Here are five black fashion influencers price following.
Jackie Aina
Jackie Aina launched her YouTube channel in 2009 and has since change into one of the well-known black beauty influencers online. Aina is understood for her makeup and product tutorials, in addition to promoting diversity and inclusivity in the sweetness and fashion industry. In her website bio, she calls herself a “bold voice,” and he or she’s not incorrect — Aina has no problems calling on brands like Tarte resulting from lack of representation. Aina’s work in the sweetness and advocacy industry has earned her several awards and accolades, including being First-Ever NAACP YouTuber of the Year on the forty ninth NAACP Image Awards.
Patricia Bright
Patricia Bright is a British black beauty influencer who shares hair and makeup tutorials, skincare suggestions and lifestyle advice along with her YouTube subscribers since 2009. Bright, who has signed deals with firms including Dior, Amazon and Coca-Cola, is the writer of a guide on learn how to take control of your future, titled “Heart and haste” in 2019. She also launched a financial education platform called The Break the identical yr, named to “represent the gap between what you consider a ‘good’ lifestyle and how you plan to actually achieve it,” she said.
Nyma Tang
If you understand Nyme Tang, you most likely met her similtaneously many other people: through her YouTube series “The Darkest Shade” where she reviews the brands darkest foundation shades to spotlight the dearth of makeup options for deep skin tones. The South Sudanese-American web personality has also collaborated with several high-profile beauty brands, including MAC Cosmetics and Fenty Beauty.
Ellarie
Ellarie’s online profession began in 2014 when the makeup artist began sharing her work on Instagram. Motive Cosmetics noticed her and he or she decided to change into a full-time beauty influencer from there. Some of her hottest videos include her daughter doing various beauty tutorials and consequently, her the daughter managed to achieve quite a lot of fanstoo. By sharing beauty videos and content about her life as a mother, Ellarie has built a big platform that features million followers on Instagramover half 1,000,000 YouTube subscribers AND over 200,000 followers on TikTok.
McMichael Coin
Compared to the opposite names on this list, Monet McMichael is a comparatively recent name on the earth of black beauty influencers. She began her eponymous YouTube channel in 2012 on the age of 12, nevertheless it wasn’t until 2021 that one among her TikTok videos went viral. Now, Graduate of Rutgers Nursing School chatty “get ready with me” videos, lifestyle vlogs, and tutorials have earned her tens of millions of followers, with whom McMichael often interacts. Her 2 percent audience engagement is impressive within the industry — yet McMichael interacts with as many as 13% of her followers! It also takes up space on Forbes Top Creators List of 2023 and various collaborations with brands like MAC Cosmetics and Bumble.
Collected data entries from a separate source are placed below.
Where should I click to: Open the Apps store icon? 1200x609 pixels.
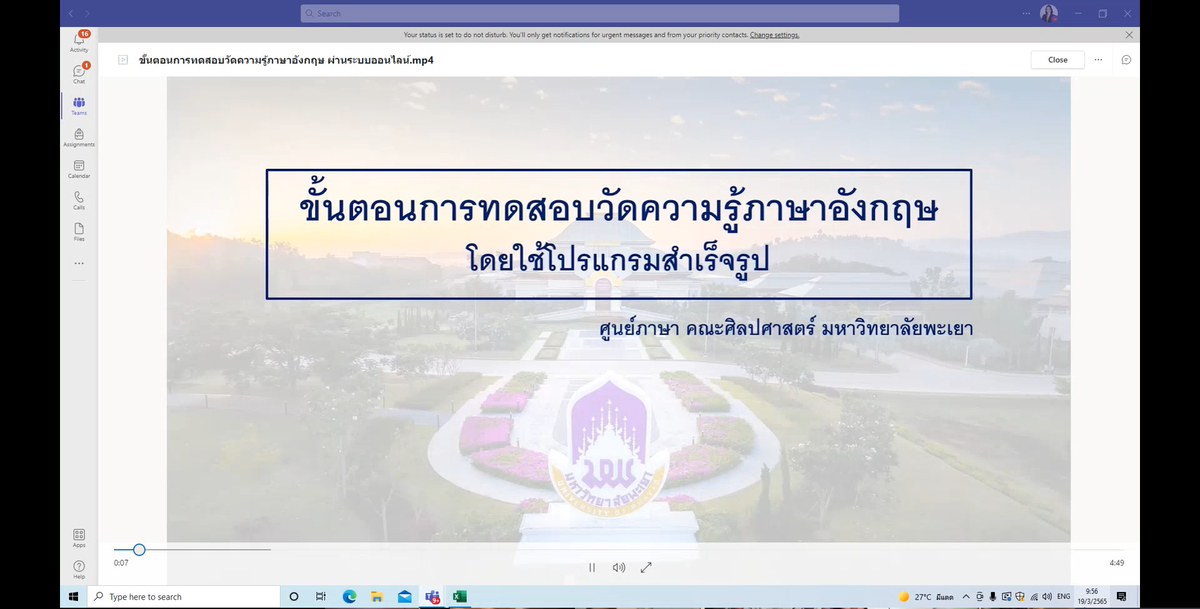coord(79,536)
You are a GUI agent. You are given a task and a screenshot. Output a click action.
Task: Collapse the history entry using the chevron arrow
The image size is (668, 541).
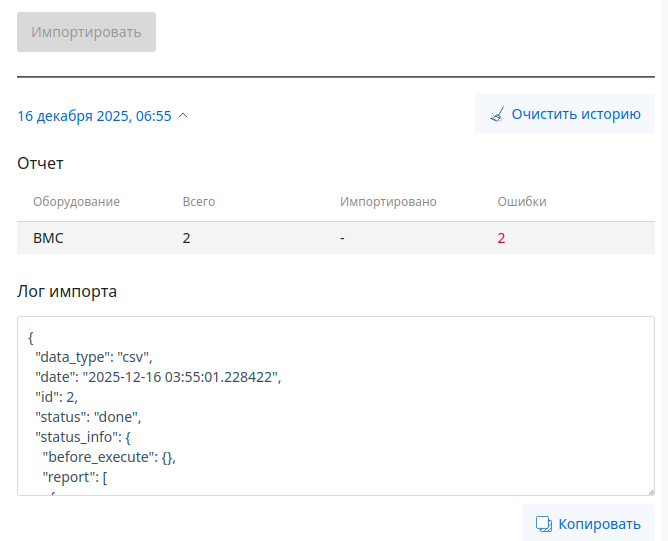point(183,116)
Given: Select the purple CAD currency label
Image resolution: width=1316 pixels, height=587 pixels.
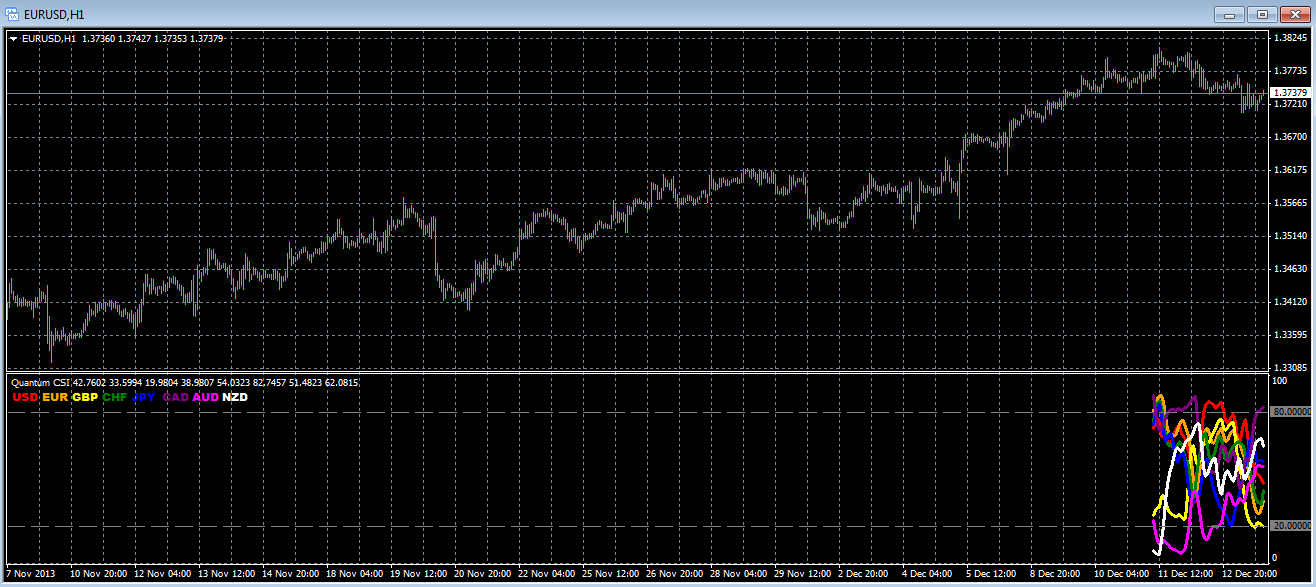Looking at the screenshot, I should [x=175, y=397].
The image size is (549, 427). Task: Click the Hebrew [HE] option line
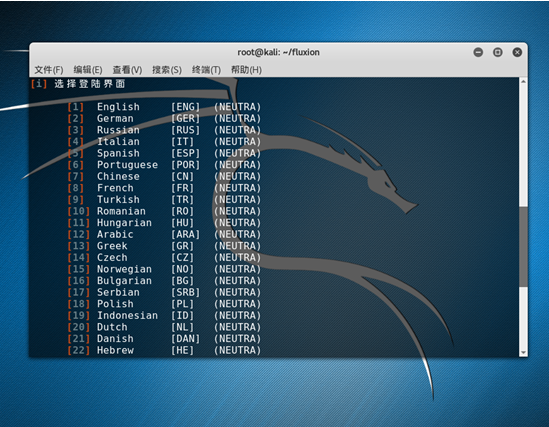tap(164, 350)
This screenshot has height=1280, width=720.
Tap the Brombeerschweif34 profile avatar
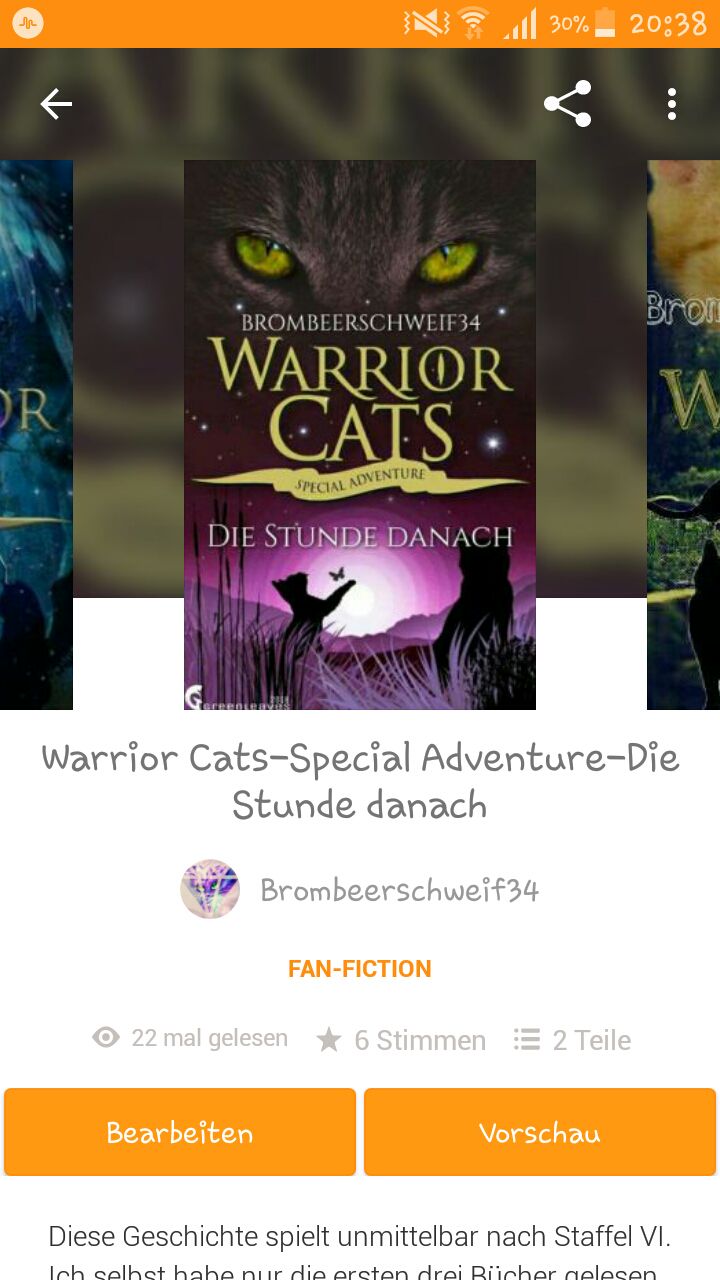click(x=210, y=889)
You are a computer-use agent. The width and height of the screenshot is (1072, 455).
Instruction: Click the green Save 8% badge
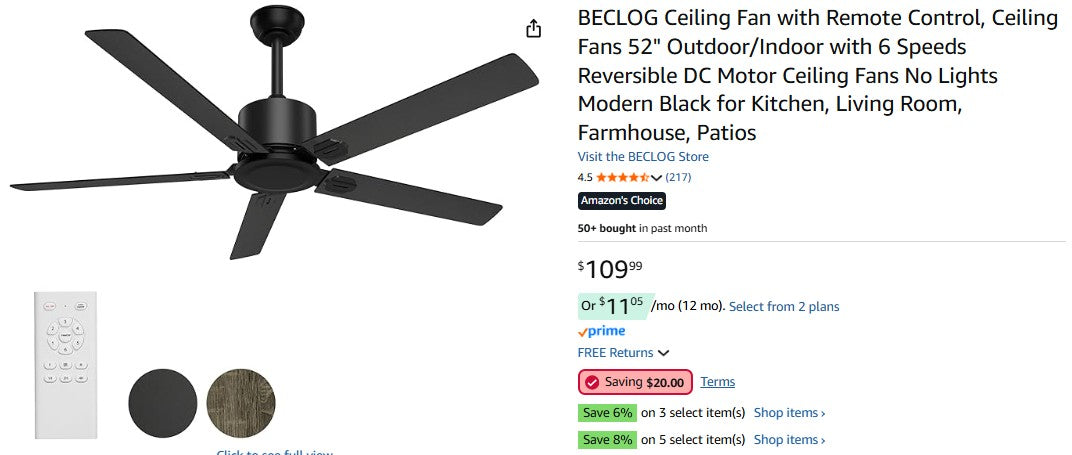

The Future of Black Beauty Influencers
Thanks to the advocacy efforts of Black fashion influencers, brands have made inclusivity and representation a better priority. Black-owned brands have gained visibility and success, and audiences have learned helpful details about social justice issues that lots of these creators hold dear.
Just as lots of today’s beauty influencers took inspiration from those that got here before them, a brand new generation of Black beauty creators will follow within the footsteps of the five names above and their peers. It’s already happening — search #blackbeautycreators on TikTok and see what number of videos pop up!